**Activity**
Please return the lines of the data below, word for word, from the first line through the line containing "Geöffnete Lehrveranstaltungen (114, 721)".

Collection entries
-=-=-=-=-

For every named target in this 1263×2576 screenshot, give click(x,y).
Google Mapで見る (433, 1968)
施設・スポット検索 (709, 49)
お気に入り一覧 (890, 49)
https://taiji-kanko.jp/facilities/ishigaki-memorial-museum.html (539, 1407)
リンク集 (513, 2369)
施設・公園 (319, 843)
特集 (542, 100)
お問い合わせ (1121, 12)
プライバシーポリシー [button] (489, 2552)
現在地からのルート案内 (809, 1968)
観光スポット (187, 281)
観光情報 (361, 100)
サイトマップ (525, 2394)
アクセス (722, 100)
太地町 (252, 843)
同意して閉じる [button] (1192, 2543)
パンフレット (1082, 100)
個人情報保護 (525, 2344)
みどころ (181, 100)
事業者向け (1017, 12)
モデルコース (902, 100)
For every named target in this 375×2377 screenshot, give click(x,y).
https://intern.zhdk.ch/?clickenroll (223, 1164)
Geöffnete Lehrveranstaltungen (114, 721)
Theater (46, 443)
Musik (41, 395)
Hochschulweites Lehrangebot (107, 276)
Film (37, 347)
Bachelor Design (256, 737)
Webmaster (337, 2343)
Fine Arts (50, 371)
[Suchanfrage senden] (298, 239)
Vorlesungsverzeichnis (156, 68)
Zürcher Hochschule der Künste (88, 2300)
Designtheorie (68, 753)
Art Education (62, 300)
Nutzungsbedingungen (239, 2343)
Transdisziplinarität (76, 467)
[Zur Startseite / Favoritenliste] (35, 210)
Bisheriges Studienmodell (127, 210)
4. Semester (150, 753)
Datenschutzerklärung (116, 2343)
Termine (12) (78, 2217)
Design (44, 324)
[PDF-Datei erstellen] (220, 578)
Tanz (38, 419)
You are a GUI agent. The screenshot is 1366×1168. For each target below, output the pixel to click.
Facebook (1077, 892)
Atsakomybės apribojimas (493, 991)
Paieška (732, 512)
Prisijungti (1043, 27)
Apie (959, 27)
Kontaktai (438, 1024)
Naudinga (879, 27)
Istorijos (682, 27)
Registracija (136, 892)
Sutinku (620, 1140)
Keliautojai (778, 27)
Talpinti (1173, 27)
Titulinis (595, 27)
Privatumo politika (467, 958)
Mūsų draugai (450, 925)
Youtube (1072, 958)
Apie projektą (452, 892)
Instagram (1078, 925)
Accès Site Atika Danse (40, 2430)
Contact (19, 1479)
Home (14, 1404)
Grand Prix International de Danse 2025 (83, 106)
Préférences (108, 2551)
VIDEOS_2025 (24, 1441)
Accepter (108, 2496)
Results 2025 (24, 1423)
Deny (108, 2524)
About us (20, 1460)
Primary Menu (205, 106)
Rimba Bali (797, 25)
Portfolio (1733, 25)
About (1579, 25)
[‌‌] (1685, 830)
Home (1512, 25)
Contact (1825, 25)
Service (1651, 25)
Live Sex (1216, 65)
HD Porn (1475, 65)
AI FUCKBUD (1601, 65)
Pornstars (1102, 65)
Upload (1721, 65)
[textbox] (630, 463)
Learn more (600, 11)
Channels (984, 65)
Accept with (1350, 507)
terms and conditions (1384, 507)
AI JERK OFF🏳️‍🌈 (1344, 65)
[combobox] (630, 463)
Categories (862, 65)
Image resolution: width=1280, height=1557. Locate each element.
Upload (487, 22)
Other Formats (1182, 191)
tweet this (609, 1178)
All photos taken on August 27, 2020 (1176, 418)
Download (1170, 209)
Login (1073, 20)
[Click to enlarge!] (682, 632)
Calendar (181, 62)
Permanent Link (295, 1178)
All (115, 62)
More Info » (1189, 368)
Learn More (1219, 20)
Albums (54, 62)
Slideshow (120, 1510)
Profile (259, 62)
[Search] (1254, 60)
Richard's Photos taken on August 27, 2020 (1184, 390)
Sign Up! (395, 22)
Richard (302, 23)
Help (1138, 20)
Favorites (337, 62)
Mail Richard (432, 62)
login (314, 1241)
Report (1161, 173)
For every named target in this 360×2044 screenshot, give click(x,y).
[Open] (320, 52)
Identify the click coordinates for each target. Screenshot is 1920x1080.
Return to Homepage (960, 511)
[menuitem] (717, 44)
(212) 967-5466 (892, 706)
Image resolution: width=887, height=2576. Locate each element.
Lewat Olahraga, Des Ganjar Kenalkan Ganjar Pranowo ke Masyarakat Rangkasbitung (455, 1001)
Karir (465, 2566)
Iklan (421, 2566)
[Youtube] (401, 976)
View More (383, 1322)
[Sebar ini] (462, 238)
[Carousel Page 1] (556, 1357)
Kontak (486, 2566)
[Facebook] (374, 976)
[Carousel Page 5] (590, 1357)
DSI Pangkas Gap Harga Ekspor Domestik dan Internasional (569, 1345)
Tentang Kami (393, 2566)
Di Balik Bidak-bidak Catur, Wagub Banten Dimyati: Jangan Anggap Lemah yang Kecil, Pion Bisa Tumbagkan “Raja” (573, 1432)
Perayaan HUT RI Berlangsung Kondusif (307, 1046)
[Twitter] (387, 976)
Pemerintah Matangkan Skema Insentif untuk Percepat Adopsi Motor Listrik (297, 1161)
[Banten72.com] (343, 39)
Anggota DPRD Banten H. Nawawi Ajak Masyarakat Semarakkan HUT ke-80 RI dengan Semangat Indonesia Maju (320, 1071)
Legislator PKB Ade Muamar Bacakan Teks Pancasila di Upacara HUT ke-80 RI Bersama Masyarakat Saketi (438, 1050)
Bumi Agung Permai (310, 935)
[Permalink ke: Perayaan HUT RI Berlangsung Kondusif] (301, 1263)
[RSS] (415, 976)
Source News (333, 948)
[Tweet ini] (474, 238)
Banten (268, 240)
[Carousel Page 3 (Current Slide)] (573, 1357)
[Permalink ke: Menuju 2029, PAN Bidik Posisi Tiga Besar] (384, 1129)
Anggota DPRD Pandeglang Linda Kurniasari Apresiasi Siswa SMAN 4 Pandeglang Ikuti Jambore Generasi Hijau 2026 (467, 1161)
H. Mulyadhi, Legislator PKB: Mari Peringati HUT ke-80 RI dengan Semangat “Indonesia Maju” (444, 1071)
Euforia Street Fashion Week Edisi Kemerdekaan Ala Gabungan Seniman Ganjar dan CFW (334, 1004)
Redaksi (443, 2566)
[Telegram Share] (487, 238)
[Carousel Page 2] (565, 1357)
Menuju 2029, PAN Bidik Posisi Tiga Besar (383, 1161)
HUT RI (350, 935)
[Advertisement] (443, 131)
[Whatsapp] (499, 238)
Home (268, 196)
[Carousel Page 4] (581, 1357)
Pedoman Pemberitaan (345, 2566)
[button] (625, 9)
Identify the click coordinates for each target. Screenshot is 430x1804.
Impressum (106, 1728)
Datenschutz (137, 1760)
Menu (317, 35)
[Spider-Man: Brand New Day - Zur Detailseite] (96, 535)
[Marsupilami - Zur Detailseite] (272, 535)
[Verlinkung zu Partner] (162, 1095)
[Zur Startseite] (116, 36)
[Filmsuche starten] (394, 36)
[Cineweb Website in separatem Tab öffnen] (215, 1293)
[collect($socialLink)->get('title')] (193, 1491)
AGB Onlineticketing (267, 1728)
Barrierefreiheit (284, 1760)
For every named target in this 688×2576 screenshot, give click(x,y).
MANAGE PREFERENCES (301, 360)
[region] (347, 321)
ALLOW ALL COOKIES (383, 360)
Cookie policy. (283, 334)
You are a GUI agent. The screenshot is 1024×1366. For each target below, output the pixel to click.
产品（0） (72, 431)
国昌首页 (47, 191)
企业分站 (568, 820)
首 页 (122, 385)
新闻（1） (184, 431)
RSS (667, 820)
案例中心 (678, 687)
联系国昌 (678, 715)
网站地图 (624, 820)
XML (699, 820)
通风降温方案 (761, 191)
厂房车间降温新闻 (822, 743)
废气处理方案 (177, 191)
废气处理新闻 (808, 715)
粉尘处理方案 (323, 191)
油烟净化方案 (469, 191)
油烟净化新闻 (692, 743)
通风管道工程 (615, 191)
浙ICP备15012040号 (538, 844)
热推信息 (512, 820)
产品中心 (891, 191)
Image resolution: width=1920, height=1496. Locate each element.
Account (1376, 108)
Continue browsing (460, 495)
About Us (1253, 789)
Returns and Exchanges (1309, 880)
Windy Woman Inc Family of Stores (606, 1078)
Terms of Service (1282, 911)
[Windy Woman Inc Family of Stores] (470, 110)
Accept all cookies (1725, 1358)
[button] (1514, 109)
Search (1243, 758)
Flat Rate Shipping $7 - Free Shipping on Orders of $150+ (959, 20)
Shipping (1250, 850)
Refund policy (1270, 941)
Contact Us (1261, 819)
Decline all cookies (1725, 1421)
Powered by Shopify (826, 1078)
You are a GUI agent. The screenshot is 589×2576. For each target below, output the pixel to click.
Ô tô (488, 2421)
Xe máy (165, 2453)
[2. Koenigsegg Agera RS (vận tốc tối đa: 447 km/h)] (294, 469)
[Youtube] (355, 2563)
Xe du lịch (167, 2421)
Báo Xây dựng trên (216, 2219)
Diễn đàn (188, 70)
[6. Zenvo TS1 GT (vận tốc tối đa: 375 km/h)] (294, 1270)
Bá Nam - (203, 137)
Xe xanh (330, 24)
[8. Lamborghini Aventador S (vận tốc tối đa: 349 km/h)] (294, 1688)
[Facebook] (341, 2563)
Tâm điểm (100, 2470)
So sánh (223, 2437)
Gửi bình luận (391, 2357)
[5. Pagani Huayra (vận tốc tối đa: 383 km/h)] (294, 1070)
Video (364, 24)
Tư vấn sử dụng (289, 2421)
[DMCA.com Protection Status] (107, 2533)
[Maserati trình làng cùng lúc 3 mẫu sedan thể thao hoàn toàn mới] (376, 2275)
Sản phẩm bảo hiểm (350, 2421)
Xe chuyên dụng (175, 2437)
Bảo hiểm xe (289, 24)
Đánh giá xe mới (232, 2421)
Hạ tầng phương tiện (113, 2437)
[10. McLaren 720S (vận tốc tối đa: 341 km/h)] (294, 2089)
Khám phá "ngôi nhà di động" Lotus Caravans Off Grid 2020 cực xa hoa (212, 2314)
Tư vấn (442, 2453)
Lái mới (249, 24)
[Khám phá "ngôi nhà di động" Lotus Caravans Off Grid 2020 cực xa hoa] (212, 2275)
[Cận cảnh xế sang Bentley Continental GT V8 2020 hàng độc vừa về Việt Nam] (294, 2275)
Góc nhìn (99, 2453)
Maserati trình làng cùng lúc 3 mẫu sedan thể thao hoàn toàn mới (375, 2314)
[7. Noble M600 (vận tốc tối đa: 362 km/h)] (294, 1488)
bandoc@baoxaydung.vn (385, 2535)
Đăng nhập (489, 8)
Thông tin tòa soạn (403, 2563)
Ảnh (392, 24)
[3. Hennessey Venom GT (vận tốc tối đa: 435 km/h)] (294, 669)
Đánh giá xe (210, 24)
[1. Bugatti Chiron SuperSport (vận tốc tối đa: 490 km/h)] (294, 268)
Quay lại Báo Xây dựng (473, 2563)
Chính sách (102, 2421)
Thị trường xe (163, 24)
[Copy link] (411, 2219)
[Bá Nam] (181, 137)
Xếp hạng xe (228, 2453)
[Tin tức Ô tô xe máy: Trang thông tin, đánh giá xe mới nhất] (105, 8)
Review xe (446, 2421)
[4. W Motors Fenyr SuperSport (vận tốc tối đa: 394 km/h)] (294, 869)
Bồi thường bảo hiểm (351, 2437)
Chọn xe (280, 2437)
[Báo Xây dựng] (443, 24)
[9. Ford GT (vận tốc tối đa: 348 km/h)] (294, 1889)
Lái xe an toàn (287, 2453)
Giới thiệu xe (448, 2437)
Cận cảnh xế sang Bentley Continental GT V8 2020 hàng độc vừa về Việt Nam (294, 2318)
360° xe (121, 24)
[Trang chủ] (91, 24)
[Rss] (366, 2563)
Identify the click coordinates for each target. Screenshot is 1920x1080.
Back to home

-=-=-=-=-

**Your solution**
For every named target in this 1263×2576 screenshot, give click(x,y).
Google Mapで見る (433, 1968)
施設・スポット検索 (709, 49)
お気に入り一覧 (890, 49)
https://taiji-kanko.jp/facilities/ishigaki-memorial-museum.html (539, 1407)
リンク集 (513, 2369)
施設・公園 (319, 843)
特集 (542, 100)
お問い合わせ (1121, 12)
プライバシーポリシー [button] (489, 2552)
現在地からのルート案内 (809, 1968)
観光スポット (187, 281)
観光情報 (361, 100)
サイトマップ (525, 2394)
アクセス (722, 100)
太地町 (252, 843)
同意して閉じる [button] (1192, 2543)
パンフレット (1082, 100)
個人情報保護 (525, 2344)
みどころ (181, 100)
事業者向け (1017, 12)
モデルコース (902, 100)
For every named target in this 375×2377 screenshot, give click(x,y).
https://intern.zhdk.ch/?clickenroll (223, 1164)
Geöffnete Lehrveranstaltungen (114, 721)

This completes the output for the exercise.